Inhaltszusammenfassung:
Heutzutage können Vestibularisschwannome über den retrosigmoidalen Zugang mit geringen Morbiditäts- und Mortalitätsraten entfernt werden. Dabei ist ein zentraler Schritt die Eröffnung des inneren Gehörgangs. Dies erfordert unter anderem die detaillierte Kenntnis der Strukturen des Felsenbeins, deren topographische Lage im Verhältnis zur Öffnung des inneren Gehörgangs durch den Tumor möglicherweise verändert wird. Eine besondere Bedeutung kommt dabei den endolymphatischen Innenohrstrukturen Ductus und Saccus endolymphaticus als Homöostaseorgane zu. Eine Verletzung dieser Strukturen kann ursächlich für einen Hörverlust sein.
Ziele dieser Studie waren die Beschreibung der anatomischen Verhältnisse und die Vermessung der Topographie relevanter Strukturen, um den inneren Gehörgang in der gesunden Situation sowie beim Vorliegen eines Vestibularisschwannoms zu erfassen. Dazu wurden mittels hochauflösender Computertomographie die anatomischen Gegebenheiten und das operative Vorgehen am Felsenbein von Personen mit einem einseitigen Vestibularisschwannom erfasst. Ein weiteres Ziel war die Erhebung der Inzidenz chirurgisch verursachter Integritätsverletzungen des endolymphatischen Systems, sowie die Untersuchung klinischer Parameter der Patienten.

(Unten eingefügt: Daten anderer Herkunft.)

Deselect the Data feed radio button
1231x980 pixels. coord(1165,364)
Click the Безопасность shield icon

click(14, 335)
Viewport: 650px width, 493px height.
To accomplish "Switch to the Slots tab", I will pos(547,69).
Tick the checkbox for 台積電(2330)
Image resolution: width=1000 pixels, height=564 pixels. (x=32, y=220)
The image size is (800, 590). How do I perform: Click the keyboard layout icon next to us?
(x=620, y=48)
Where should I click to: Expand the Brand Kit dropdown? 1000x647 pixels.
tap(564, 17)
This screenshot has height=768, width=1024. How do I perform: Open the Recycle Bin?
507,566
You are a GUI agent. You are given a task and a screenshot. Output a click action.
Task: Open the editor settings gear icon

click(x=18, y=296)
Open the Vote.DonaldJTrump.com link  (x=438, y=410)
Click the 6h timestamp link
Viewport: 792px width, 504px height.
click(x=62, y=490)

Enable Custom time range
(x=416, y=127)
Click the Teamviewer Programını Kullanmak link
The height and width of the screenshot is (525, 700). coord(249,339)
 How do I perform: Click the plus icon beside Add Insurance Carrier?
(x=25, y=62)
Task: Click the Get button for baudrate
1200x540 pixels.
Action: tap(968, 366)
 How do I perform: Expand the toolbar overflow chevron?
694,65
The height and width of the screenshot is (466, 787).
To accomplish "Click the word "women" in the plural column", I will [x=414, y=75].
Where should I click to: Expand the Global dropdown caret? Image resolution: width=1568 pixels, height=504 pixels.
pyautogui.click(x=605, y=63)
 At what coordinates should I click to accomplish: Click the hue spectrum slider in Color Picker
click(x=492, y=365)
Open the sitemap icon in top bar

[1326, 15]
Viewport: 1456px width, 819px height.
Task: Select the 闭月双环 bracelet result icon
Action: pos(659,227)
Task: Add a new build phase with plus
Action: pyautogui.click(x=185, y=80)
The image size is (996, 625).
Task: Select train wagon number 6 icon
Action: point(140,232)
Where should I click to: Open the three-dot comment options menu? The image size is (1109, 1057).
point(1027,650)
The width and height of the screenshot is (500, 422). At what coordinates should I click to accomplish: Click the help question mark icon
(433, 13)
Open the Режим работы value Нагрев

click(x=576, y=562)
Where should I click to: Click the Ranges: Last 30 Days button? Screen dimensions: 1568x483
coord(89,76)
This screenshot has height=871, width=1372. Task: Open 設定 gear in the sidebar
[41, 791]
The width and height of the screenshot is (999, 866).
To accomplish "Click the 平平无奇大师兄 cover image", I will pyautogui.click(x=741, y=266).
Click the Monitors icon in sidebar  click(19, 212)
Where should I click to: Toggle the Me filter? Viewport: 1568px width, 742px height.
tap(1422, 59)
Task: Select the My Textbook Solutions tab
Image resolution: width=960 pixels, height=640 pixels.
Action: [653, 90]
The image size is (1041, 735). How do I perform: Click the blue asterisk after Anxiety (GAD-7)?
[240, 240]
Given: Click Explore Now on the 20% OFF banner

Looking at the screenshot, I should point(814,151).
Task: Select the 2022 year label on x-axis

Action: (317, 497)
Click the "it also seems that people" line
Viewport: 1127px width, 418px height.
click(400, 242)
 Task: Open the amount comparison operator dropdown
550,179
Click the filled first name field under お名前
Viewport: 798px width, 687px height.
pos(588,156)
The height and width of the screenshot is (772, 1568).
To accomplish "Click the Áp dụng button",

Dadurch sollten Zusammenhänge zwischen Tumor bedingten Veränderungen der Anatomie, Operationsparametern und Integritätsverletzung der endolymphatischen Strukturen erkannt und hieraus möglicherweise Empfehlungen für eine, die endolymphatischen Strukturen schonende, Operationstechnik abgeleitet werden.
Die Studie wurde prospektiv an einem repräsentativen Patientenkollektiv
(n = 100) in der Universitätsklinik für Neurochirurgie Tübingen durchgeführt.
Der Diameter des Canalis acusticus internus war mit zunehmender Tumorgröße signifikant weiter und war auch im intraindividuellen Seitenvergleich auf der vom Vestibularisschwannom betroffenen Seite signifikant erweitert. Des Weiteren war die horizontale Distanz zwischen Canalis acusticus internus und der Apertura externa signifikant verkürzt. Damit konnte eine tumorbedingte Aufweitung des Canalis acusticus internus und Veränderungen der anatomischen Gegebenheiten nachgewiesen werden.
Die Inzidenz von chirurgisch verursachten Integritätsverletzungen des Aquaeductus vestibularis und des darin verlaufenden Ductus endolymphaticus nach retrosigmoidaler Eröffung des inneren Gehörgangs lag bei 41%.
Eine Integritätsverletzung der Bogengänge wurde in 18% der Fälle beobachtet. Eine Integritätsverletzung des Aquaeductus vestibularis war mit zunehmender Tumorgröße signifikant häufiger. Im Falle einer Integritätsverletzung waren sowohl die Länge des Canalis acusticus internus als auch die horizontale Distanz zwischen Canalis acusticus internus und der Apertura externa signifikant verkürzt. Außerdem wurde bei einer Integritätsverletzung ein signifikant größerer Anteil des Canalis acusticus internus eröffnet und der horizontale Arbeitsabstand zum Sinus sigmoideus war signifikant kürzer. Ein postoperativ erhaltenes Hörvermögen fand sich bei 63% der Patienten. Mit zunehmender Tumorgröße waren sowohl das präoperative Hörvermögen (als auch der postoperative Hörerhalt signifikant schlechter. Ein statistisch signifikanter Zusammenhang zwischen Integritätsverletzung des Aquaeductus vestibularis und postoperativem Hörverlust konnte nicht nachgewiesen werden.
Definitive Empfehlungen für die Operationstechnik zur Schonung der endolymphatischen Strukturen in einem anatomisch derartig variablen mikrochirurgischen Bereich sind trotz der hilfreichen Studienergebnisse problematisch. Um eine komplette Tumorresektion unter Schonung der endolymphatischen Strukturen zu erreichen, sollte individuell eine präoperative hochauflösende Computertomographie durchgeführt werden, welche sich auf die Lage der Apertura externa, den Verlauf des Aquaeductus vestibularis sowie die weiteren Labyrinthstrukturen konzentriert. Darüber hinaus ist die Verwendung des intraoperativen Endoskops hilfreich, um möglichst eine langstreckige Eröffnung des inneren Gehörgangs zu vermeiden.